### Your goal
Count how many lines in the items below contain the string "image", with case counting, and reply with the number alone.

------------------------------------------------------------------------

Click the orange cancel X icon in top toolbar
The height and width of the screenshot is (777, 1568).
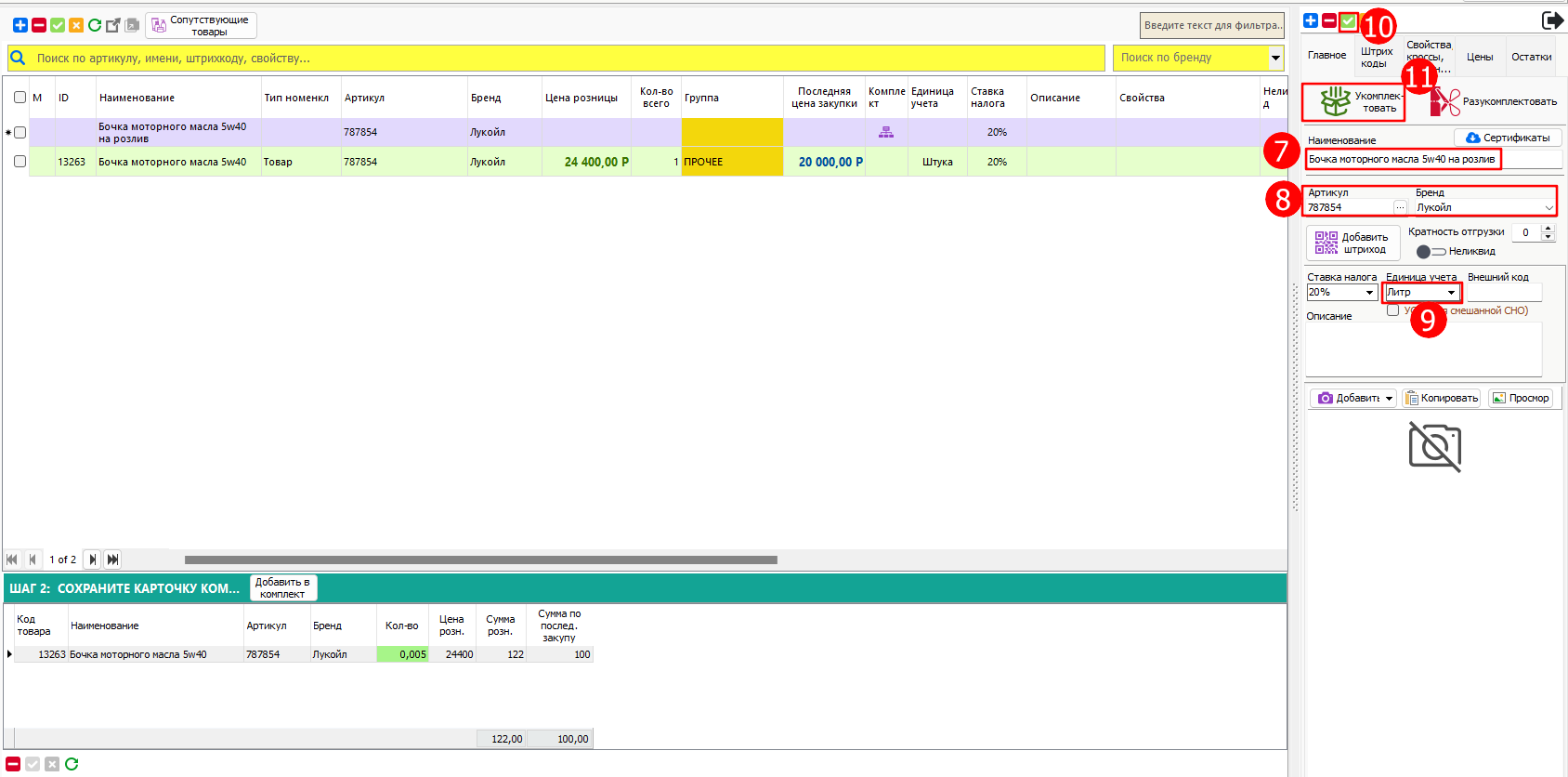[76, 25]
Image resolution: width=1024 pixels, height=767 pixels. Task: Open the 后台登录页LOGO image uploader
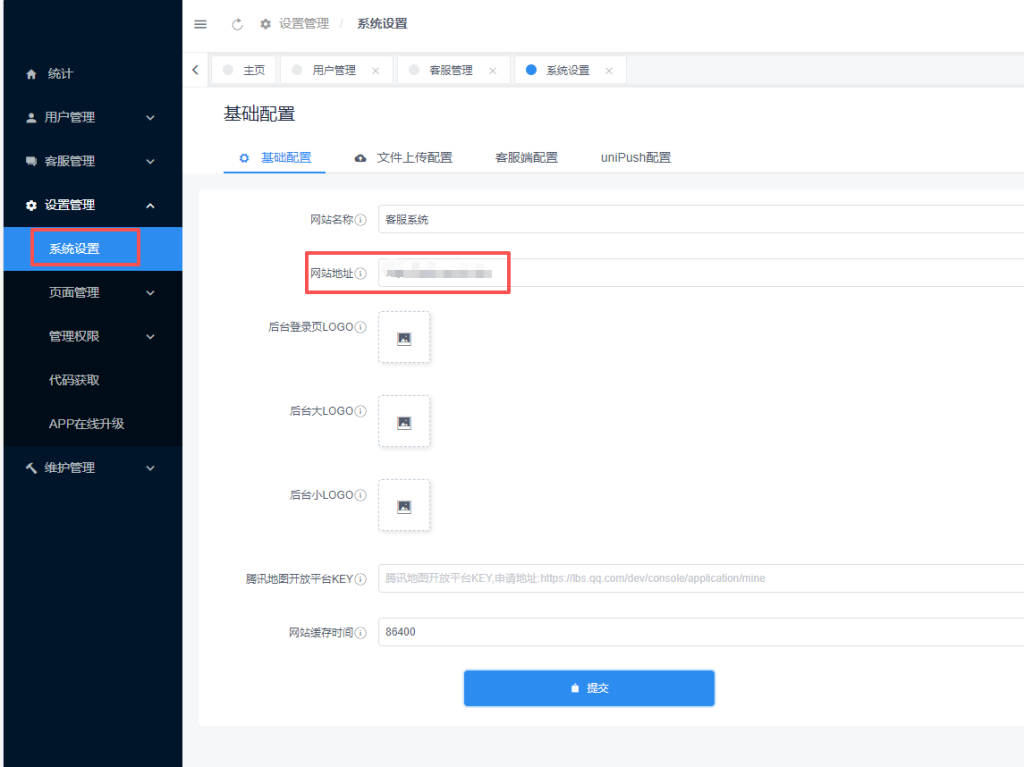[x=403, y=337]
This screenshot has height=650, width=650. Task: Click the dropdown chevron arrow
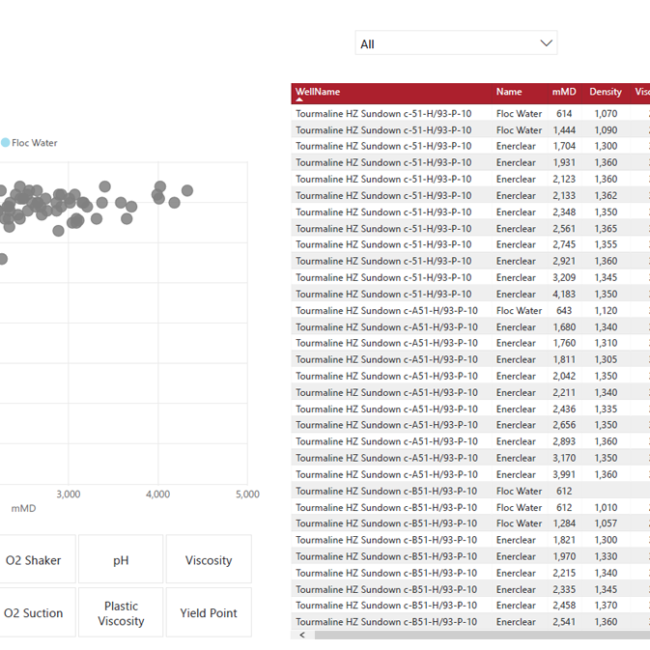(x=545, y=44)
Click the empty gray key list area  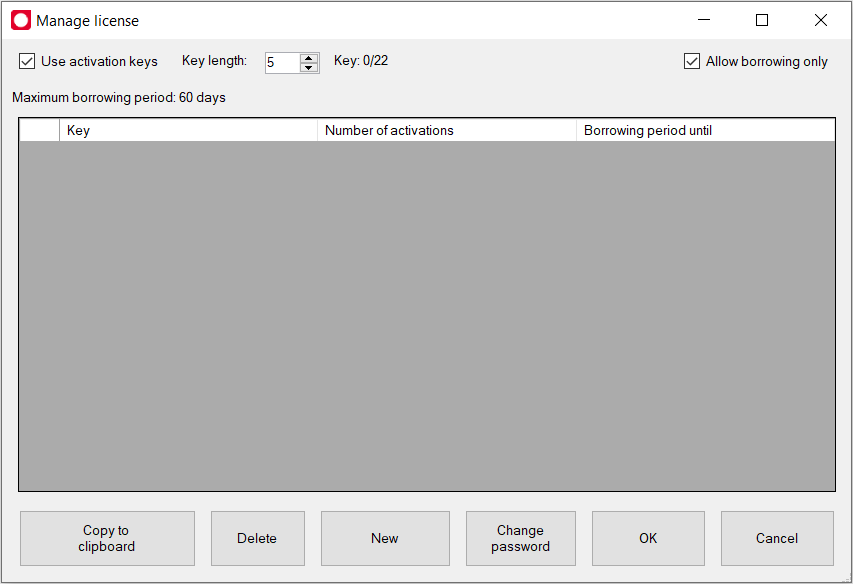click(427, 315)
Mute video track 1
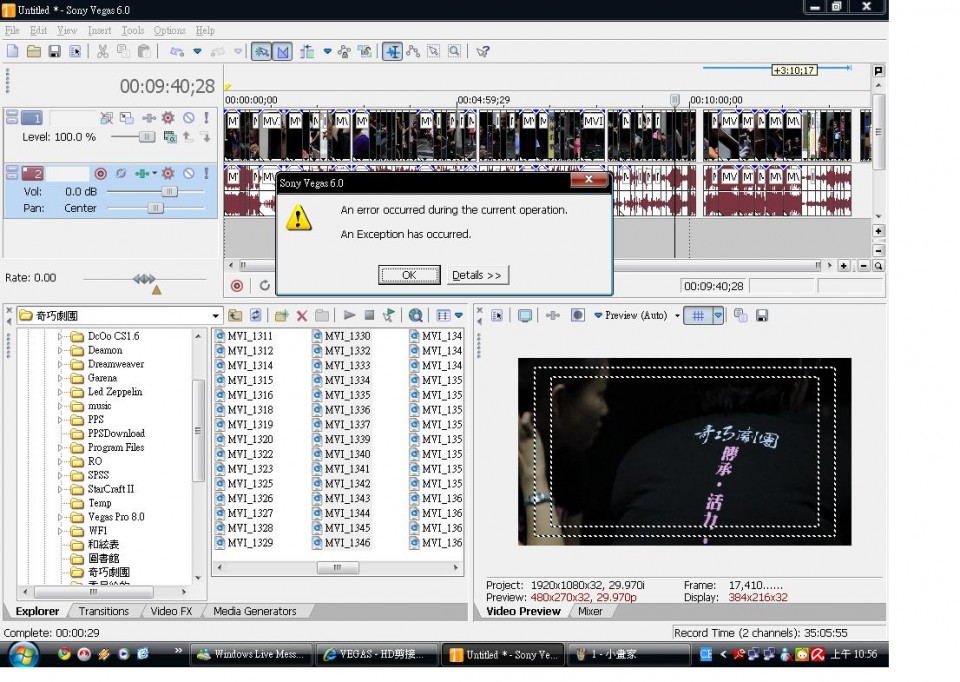The width and height of the screenshot is (960, 682). click(x=188, y=118)
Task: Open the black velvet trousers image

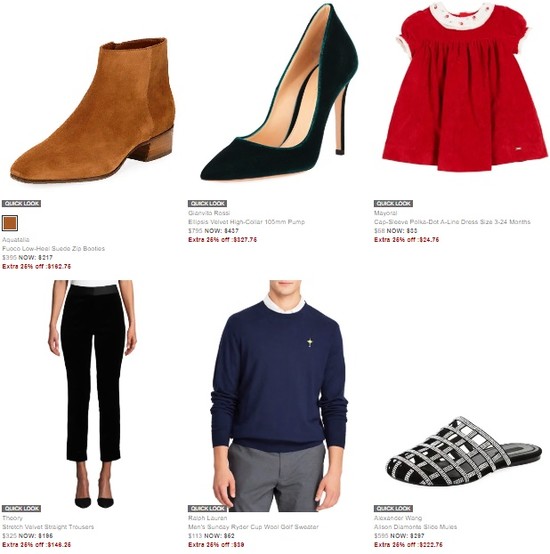Action: [92, 394]
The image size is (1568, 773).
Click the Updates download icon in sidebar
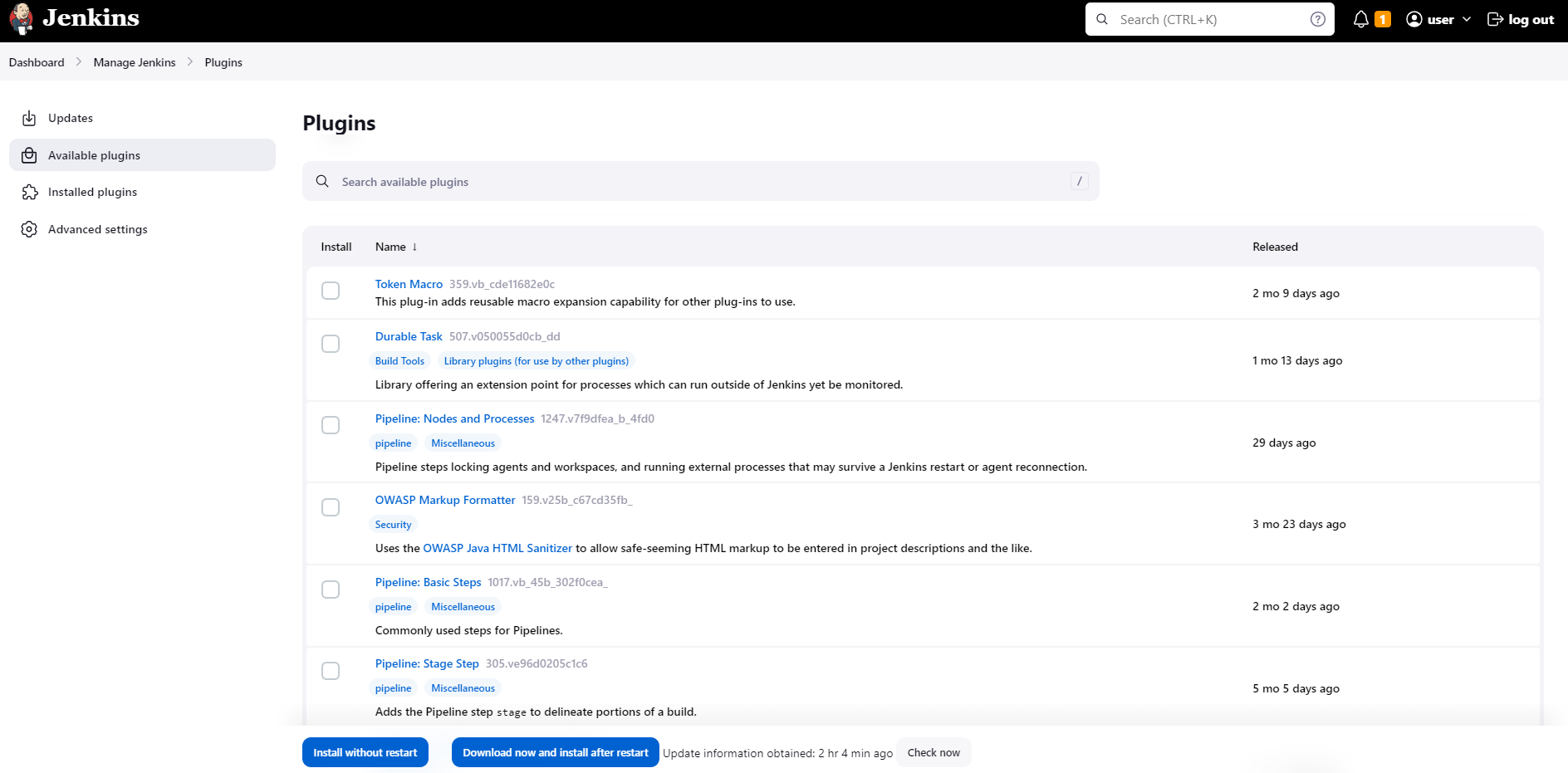(29, 118)
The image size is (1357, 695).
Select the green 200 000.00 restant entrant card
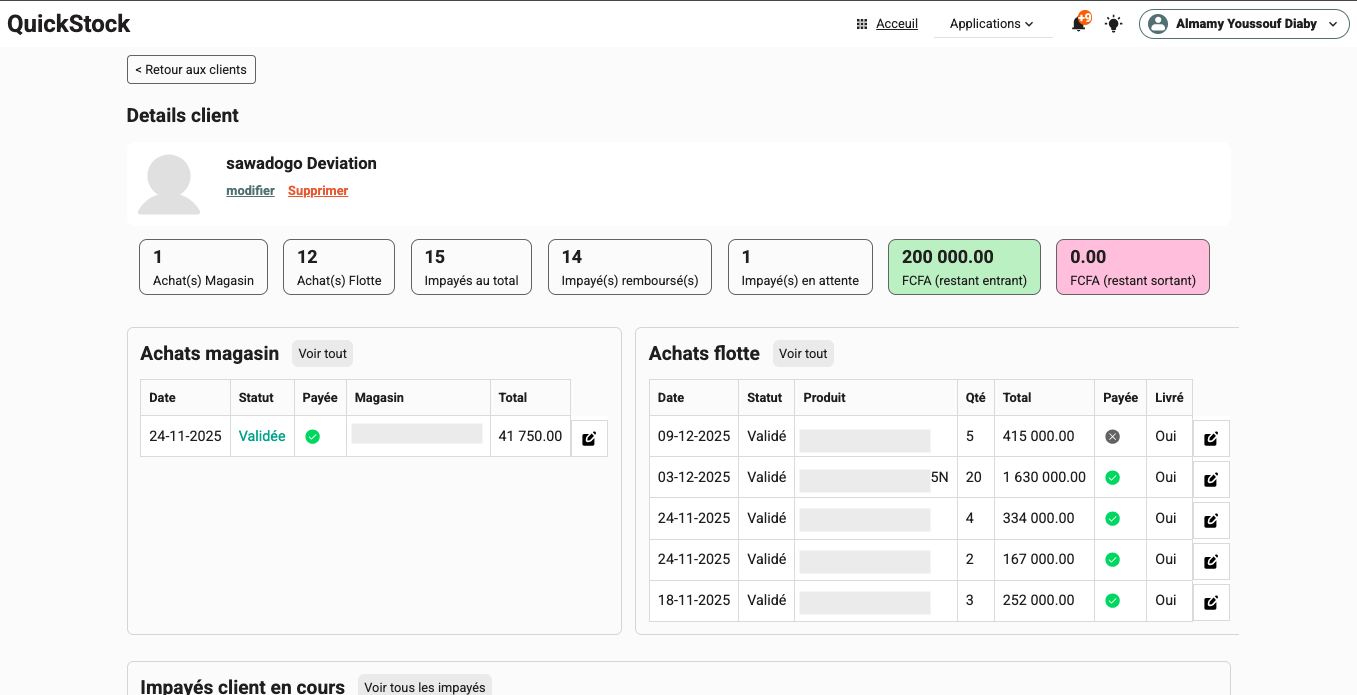point(964,267)
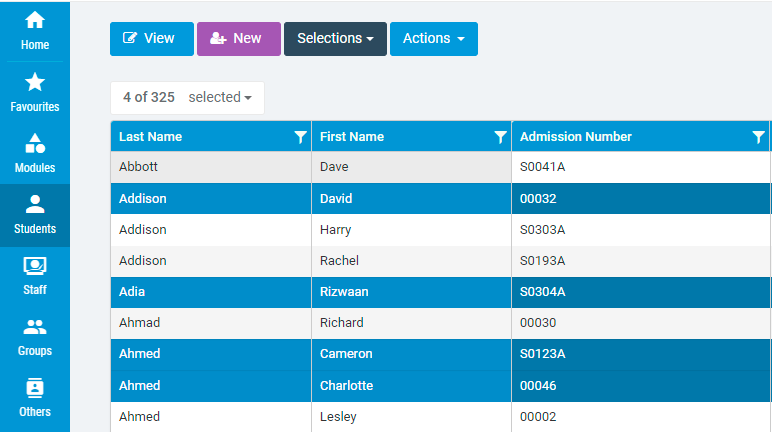Screen dimensions: 772x432
Task: Open Favourites star icon
Action: (x=35, y=82)
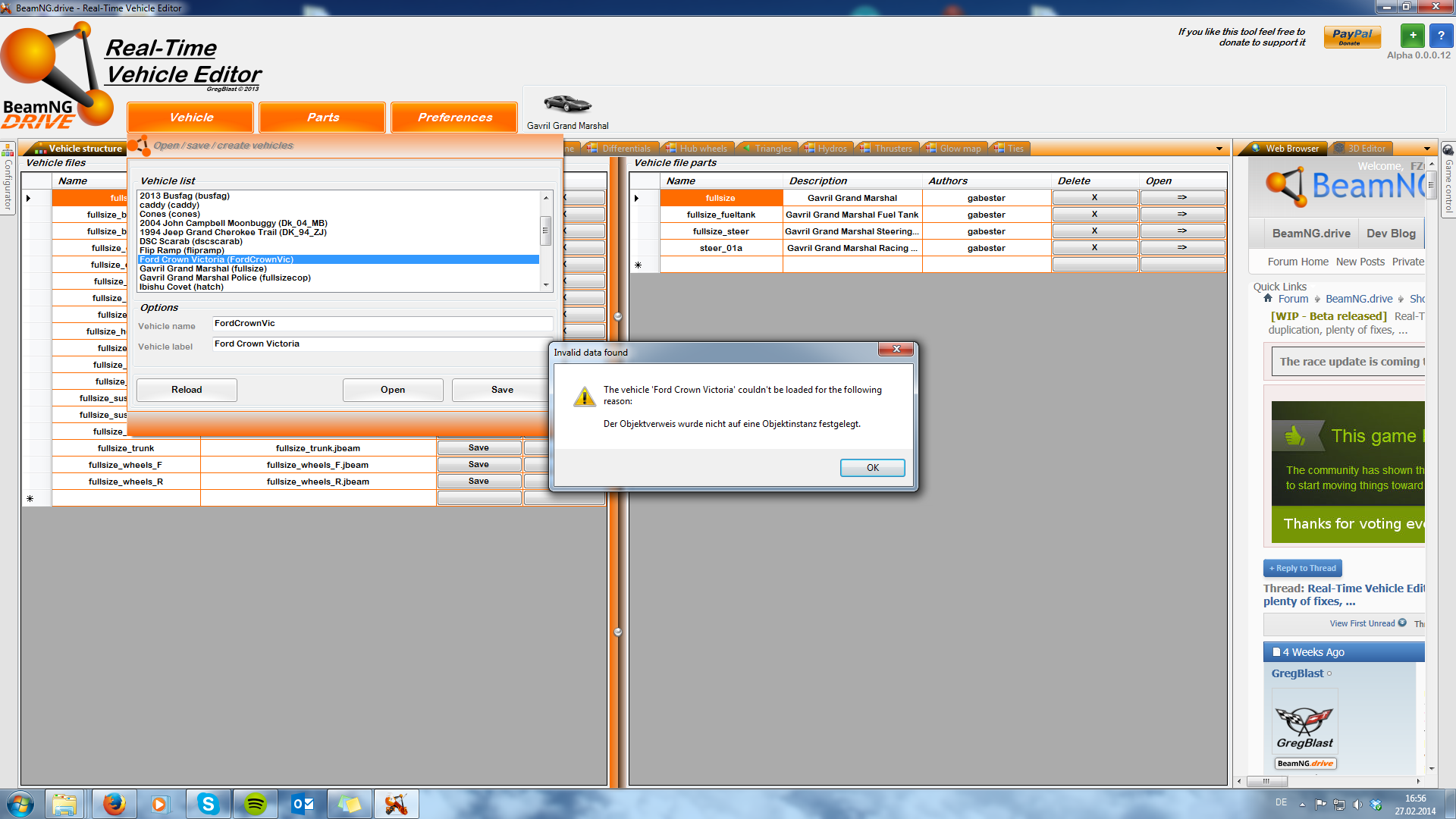Close the Invalid data found dialog
Screen dimensions: 1456x819
pyautogui.click(x=896, y=349)
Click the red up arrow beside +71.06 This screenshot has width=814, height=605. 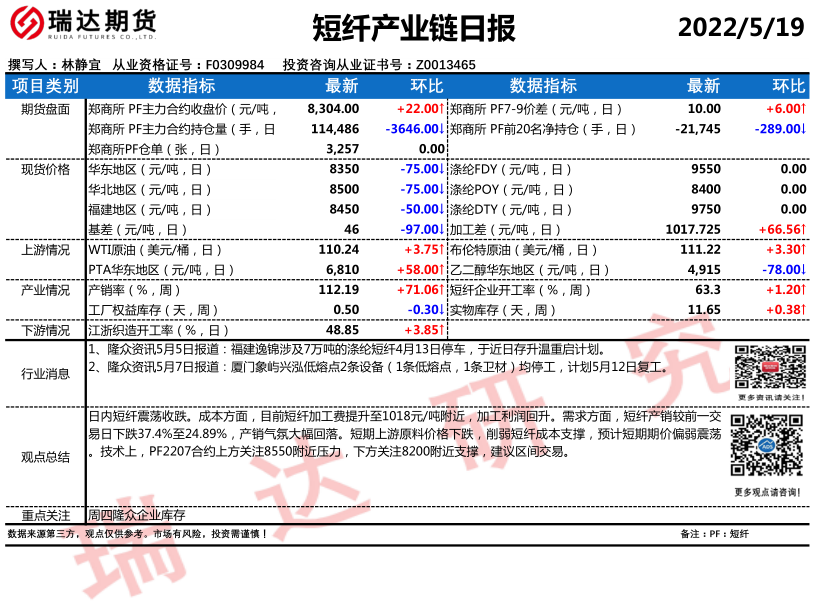442,290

------------------------------------------------------------------------

### The output
4